Principal Component Analysis

library(FactoMineR)
df_sub.pca <- PCA(df_sub, scale.unit=TRUE, graph=F)


Scree Plot

eig.val <- df_sub.pca$eig

barplot(eig.val[, 2],

        main = "Explained Variance (%)",

        xlab = "Principal Components",

        ylab = "(%) of Variance",

        col = "darkblue")


Graph of Individuals

plot(df_sub.pca, choix = "ind", autoLab = "auto", habillage = "cos2", col.ind="darkblue", label="var", graph.type = "ggplot")


Graph of Variables

plot(df_sub.pca, choix = "var", autoLab = "auto", col.var="darkblue", label="var", graph.type = "ggplot", select="cos2 0.40")

plot(df_sub.pca, choix = "ind", autoLab = "auto", habillage = "TotalCharge", col.ind="darkblue", label="var", graph.type = "ggplot")


plot(df_sub.pca, choix = "ind", autoLab = "auto", habillage = "Additional_charges", col.ind="darkblue", label="var", graph.type = "ggplot")


plot(df_sub.pca, choix = "ind", autoLab = "auto", habillage = "Survey_HoursTreatment", col.ind="darkblue", label="var", graph.type = "ggplot")


plot(df_sub.pca, choix = "ind", autoLab = "auto", habillage = "Survey_TimelyVisits", col.ind="darkblue", label="var", graph.type = "ggplot")


plot(df_sub.pca, choix = "ind", autoLab = "auto", habillage = "Survey_TimelyAdmin", col.ind="darkblue", label="var", graph.type = "ggplot")


plot(df_sub.pca, choix = "ind", autoLab = "auto", habillage = "Survey_TimelyTreatment", col.ind="darkblue", label="var", graph.type = "ggplot")

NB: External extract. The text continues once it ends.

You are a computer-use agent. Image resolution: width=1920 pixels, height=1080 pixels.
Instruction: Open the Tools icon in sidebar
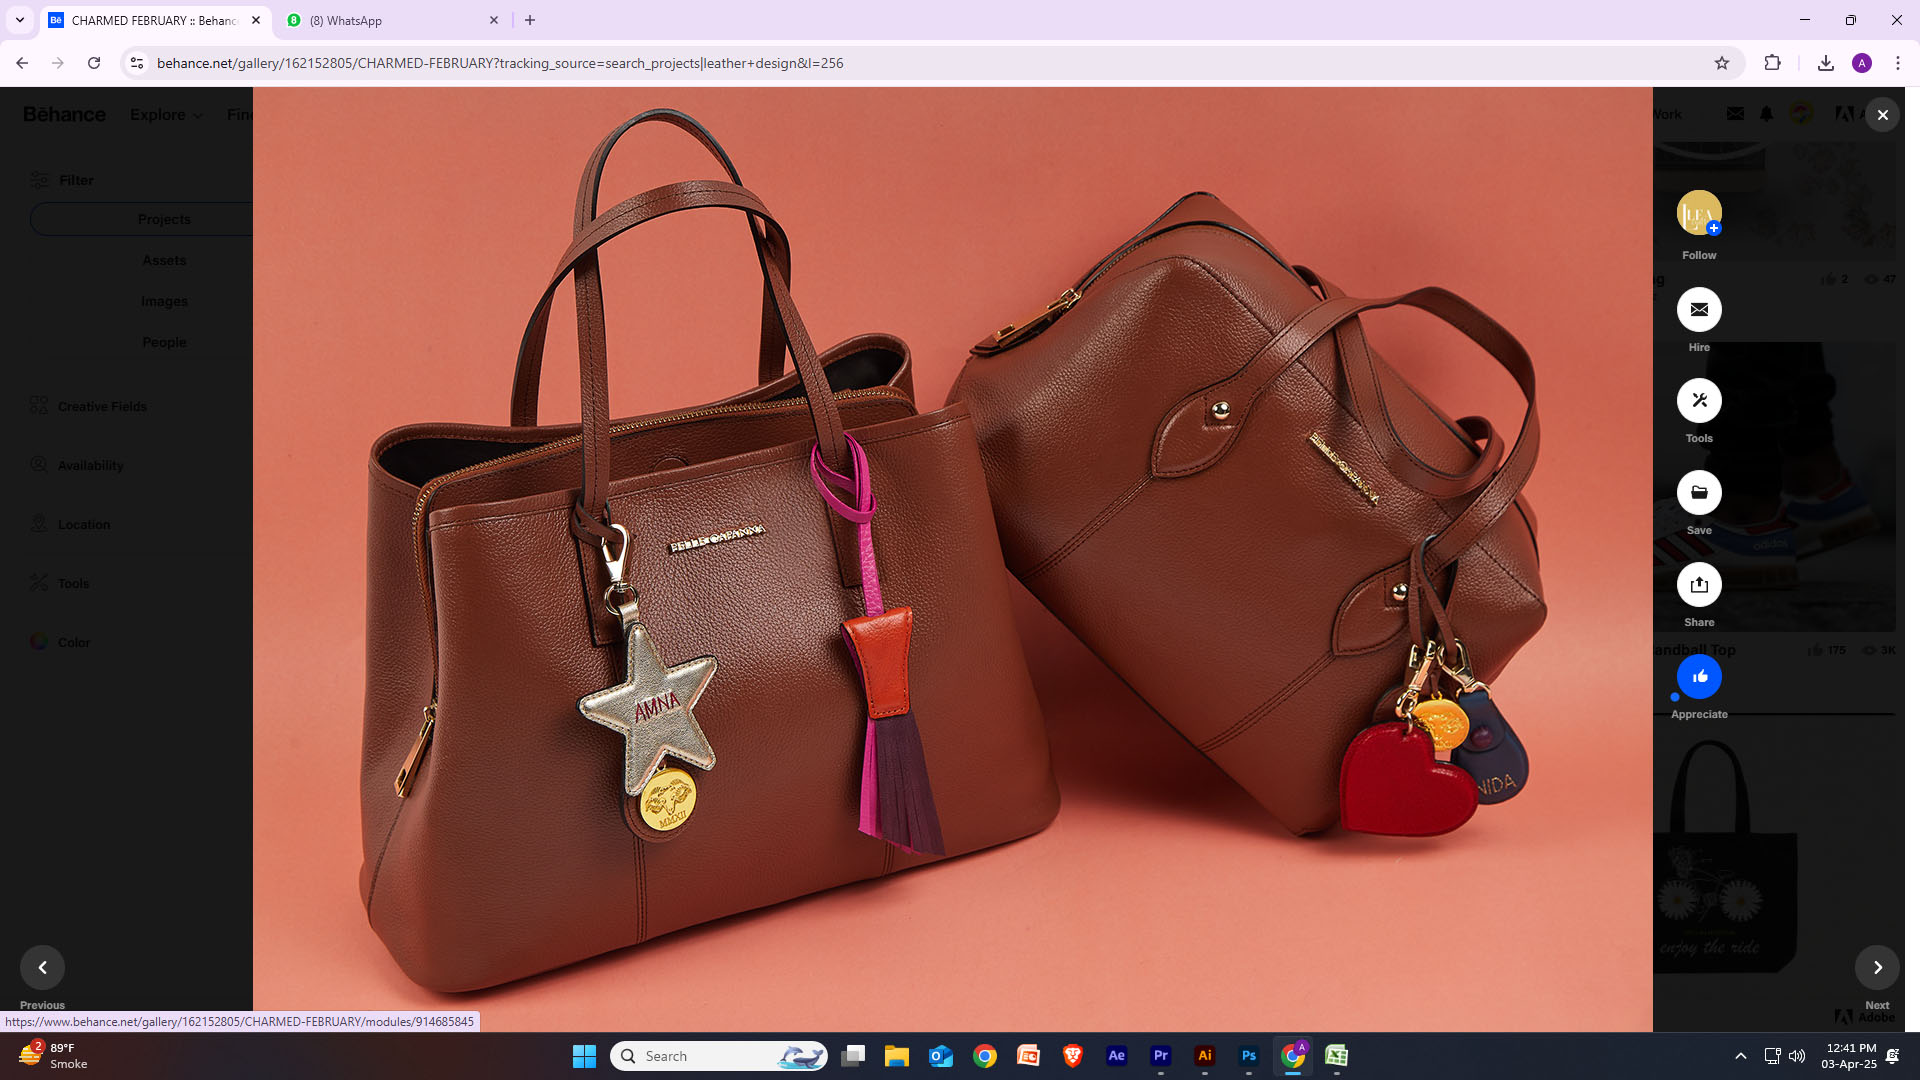coord(1699,401)
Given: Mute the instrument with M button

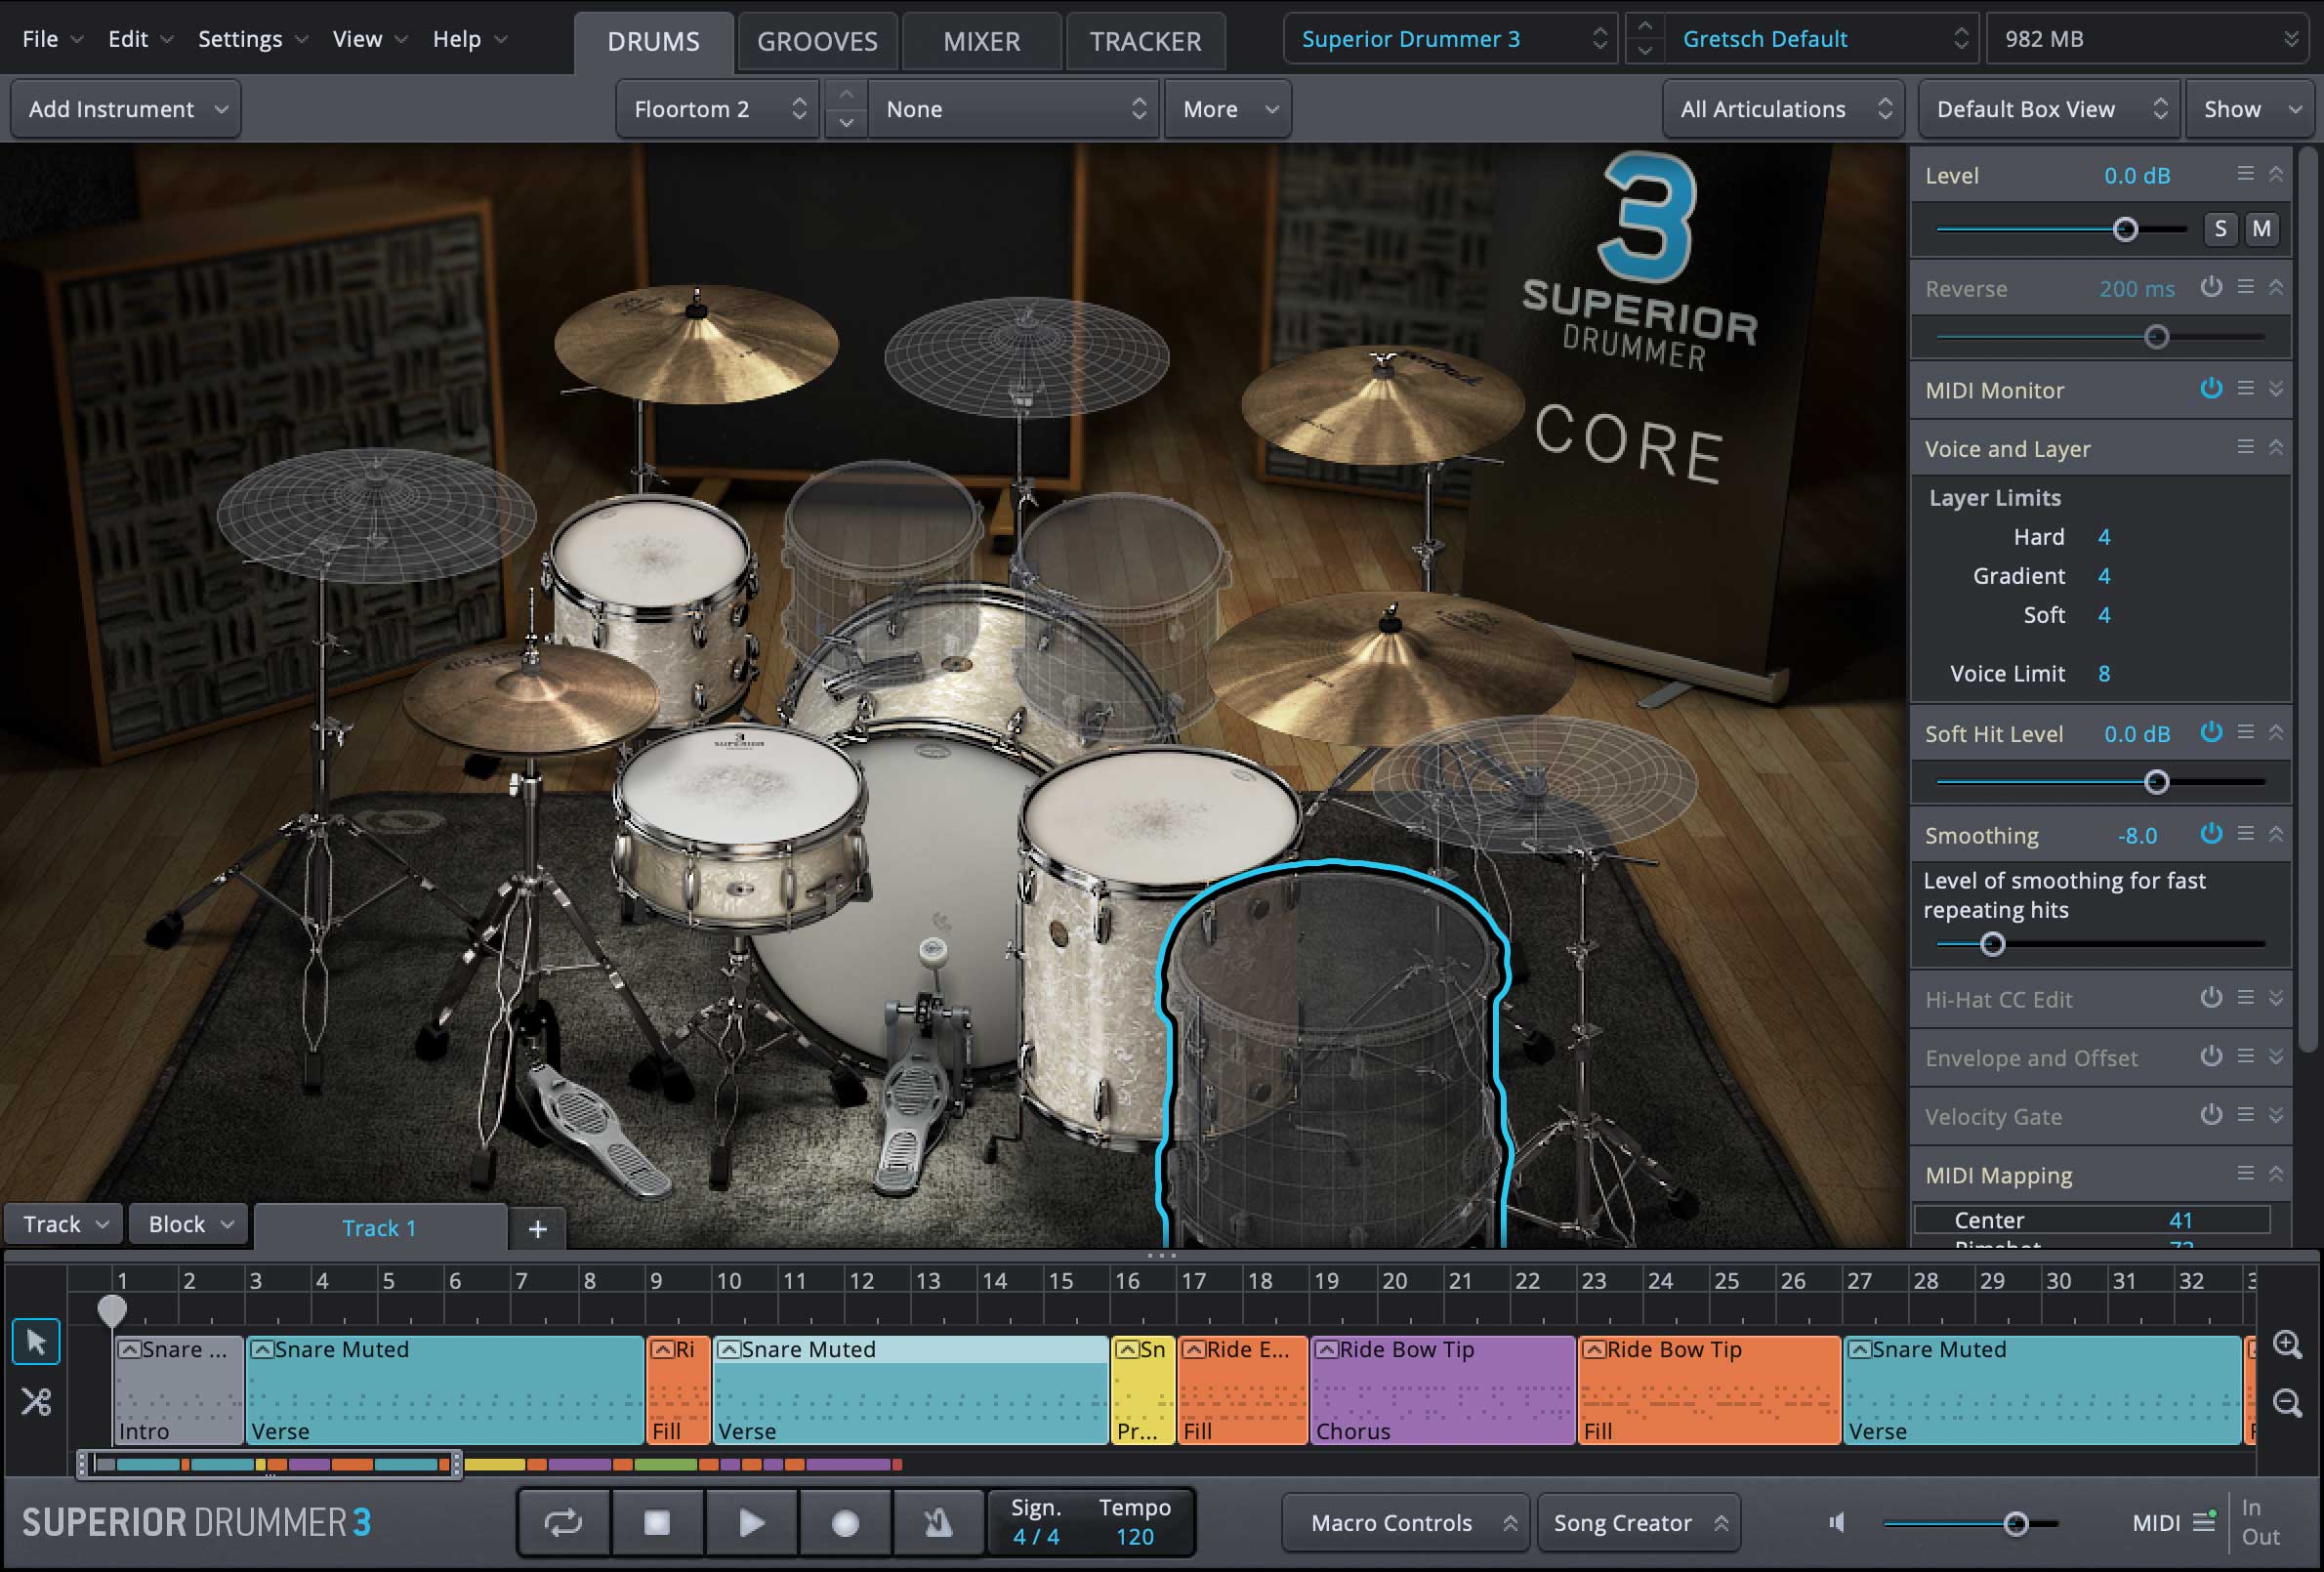Looking at the screenshot, I should tap(2261, 229).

In order to determine the principal components, I ran the PCA using the package FactoMineR and viewed the Scree plot. The PCA graphs of individuals and variables allowed me to reduce the data to the most important variables in terms of the original vector of variables. The variables with cos2 over 0.4 were those that I identified as “most important,” and they were determined to be

- TotalCharge - Additional_charges - Survey_HoursTreatment - Survey_TimelyVisits - Survey_TimelyAdmin - Survey_TimelyTreatment

Hospitals can benefit from researching these components and analyzing the correlation between these principal components and readmission rates. Pending results of an in-depth analysis, the organization can obtain actionable insights and attempt to reduce readmission rates.